• Excerpted passage:
⟨
Wednesday, November 4, 2009

Are they closet doors, or Home Depot Origami?

I wonder why you never notice the lack of doors until you actually put up doors.

It's true.

I was putting up some closet doors this morning....

Okay, perhaps I should start at the beginning.

The choosing of closet doors is, apparently, a delicate matter. It isn't just one of your holiday games, as T.S. Elliot would later write. There are an almost infinite number of configurations to the actual closet door. There are two fold, three fold, sliding, mirrored, unmirrored, plain, louvered, moulded, plastic, wood, plastic wood, solid, foam core, shimmy shimmy cocoa bop.

I kind of felt like the Robin Williams character in MOSCOW ON THE HUDSON, fainting in anxiety at the amount of choices of coffee he was presented at the A&P.

I didn't faint.
I will admit to some respiratory arrest, however.

What if I choose....unwisely?
Will the guardian of closet doors make my face melt?
⟩
• Dataset excerpts:
⟨
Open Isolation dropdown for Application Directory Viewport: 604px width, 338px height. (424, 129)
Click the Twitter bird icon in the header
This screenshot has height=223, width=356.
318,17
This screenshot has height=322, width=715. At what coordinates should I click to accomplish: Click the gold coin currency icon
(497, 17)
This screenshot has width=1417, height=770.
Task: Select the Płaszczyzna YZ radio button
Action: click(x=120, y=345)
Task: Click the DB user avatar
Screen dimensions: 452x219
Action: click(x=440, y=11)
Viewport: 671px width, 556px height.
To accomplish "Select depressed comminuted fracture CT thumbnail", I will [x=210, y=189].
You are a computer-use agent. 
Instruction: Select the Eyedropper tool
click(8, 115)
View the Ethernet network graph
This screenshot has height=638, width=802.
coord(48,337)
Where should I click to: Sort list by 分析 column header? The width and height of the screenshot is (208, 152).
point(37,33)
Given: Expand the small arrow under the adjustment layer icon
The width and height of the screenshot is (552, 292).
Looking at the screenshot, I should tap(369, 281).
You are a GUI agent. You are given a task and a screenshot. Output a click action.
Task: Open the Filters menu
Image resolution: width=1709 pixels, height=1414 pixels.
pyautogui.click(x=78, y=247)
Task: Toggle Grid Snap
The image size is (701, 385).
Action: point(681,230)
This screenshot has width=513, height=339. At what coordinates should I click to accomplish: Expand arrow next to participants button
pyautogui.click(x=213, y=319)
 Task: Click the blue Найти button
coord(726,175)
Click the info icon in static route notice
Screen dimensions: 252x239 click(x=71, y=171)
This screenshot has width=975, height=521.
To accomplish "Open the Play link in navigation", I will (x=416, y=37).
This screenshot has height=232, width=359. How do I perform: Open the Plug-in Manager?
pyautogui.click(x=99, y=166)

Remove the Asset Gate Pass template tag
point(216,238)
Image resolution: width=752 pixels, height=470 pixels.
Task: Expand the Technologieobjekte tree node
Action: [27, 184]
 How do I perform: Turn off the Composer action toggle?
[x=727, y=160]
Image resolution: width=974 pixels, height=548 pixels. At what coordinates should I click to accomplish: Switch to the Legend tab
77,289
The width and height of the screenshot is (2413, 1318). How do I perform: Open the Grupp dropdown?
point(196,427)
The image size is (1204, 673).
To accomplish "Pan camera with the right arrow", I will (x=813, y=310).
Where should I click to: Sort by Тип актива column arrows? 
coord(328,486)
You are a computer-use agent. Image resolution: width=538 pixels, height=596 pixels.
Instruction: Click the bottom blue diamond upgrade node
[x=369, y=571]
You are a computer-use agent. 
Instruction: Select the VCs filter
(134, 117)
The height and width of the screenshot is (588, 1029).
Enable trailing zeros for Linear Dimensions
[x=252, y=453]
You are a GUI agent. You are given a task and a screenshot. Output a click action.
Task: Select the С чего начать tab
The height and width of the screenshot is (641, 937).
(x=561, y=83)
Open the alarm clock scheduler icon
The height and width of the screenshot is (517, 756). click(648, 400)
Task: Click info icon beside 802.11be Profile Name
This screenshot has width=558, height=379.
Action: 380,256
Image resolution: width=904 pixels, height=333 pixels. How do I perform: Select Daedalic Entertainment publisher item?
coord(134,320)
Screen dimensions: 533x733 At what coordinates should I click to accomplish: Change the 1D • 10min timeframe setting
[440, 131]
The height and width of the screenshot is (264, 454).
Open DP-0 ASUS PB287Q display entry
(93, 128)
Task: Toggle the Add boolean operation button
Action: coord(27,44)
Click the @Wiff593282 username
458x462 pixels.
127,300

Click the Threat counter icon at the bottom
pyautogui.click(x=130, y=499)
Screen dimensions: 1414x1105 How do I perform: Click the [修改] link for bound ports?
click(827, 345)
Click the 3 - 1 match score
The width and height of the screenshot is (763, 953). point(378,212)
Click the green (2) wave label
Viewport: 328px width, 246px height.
⟩
• Work to complete: List every sentence in the closet-door blog post that ends with a question mark.

• Task solution:
- Are they closet doors, or Home Depot Origami?
- What if I choose....unwisely?
- Will the guardian of closet doors make my face melt?